> [Text segment]:
•••••

Overall I’ve enjoyed this contest. Guess I’ve become Dr. Pym from AntMan now as I can control multiple ants at the same time :grin: Thanks to the problem setters, testers and system admins who gave a smooth contest.

6 Likes

Hello CodinGamers, @logiqub here, finished 60th legend, using Python only.

Intro

In this contest, I was top 100 from start to end, hovering near 50, but around
15 in the first days. Unluckily, I never tried to read the referee code,
because I kept coming up with ideas, watching the games, coding, evaluating and
deciding whether to keep new features or not. The last two days, after legend
opened, I was stuck against the wall of players who knew how to adjust weights
to raise their population quickly. Couldn’t stay in the top 50 because of that.

Snowballing

What must be understood about this game is that it snowballs extremely fast.
Missing one ant in the first 5 turns can mean defeat with little hope of
recovery. Because I am still bad at coding, I used obsveration and tricks to
keep up with everyone else. And I am glad that the game’s design allowed for
intuitive types like myself, to get that far with heuristics alone.

Overall strategy

Here is how this game works (I think):

  • PHASE 0: Collect eggs only, about 50%. PHASE 1: Rush the center for
  • contested crystals, but keep collecting eggs. PHASE 2: Once there are no
  • more contested crystals, fall back and take
    all resources closer to your bases.
  • PHASE 3: There should not be a phase 3, but as a safety measure, collect
    anything that is still on the map.

For this to work you need to triage resource nodes by type and sort them by
distance to your bases.

  • Near resources (eggs and crystals): distance to your base <= 1.5 times
    distance to the opponent base. If you target every resource, you will
    overextend, form weak chains, have low income and get blocked. Plus, it is
    not necessary to win (read below).

•••••

> [Records provided]:
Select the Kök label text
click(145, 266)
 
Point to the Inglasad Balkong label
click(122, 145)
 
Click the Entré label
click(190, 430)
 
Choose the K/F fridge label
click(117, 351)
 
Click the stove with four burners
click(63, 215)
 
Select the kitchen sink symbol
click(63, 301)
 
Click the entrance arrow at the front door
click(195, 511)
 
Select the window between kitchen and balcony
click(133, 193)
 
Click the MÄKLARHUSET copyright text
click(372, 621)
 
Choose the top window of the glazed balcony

•••••

> [Stated goal]: Retype the passage of the contest write-up from "In this contest, I" up to and including "because of that.".

> [Answer for this exercise]:
In this contest, I was top 100 from start to end, hovering near 50, but around
15 in the first days. Unluckily, I never tried to read the referee code,
because I kept coming up with ideas, watching the games, coding, evaluating and
deciding whether to keep new features or not. The last two days, after legend
opened, I was stuck against the wall of players who knew how to adjust weights
to raise their population quickly. Couldn’t stay in the top 50 because of that.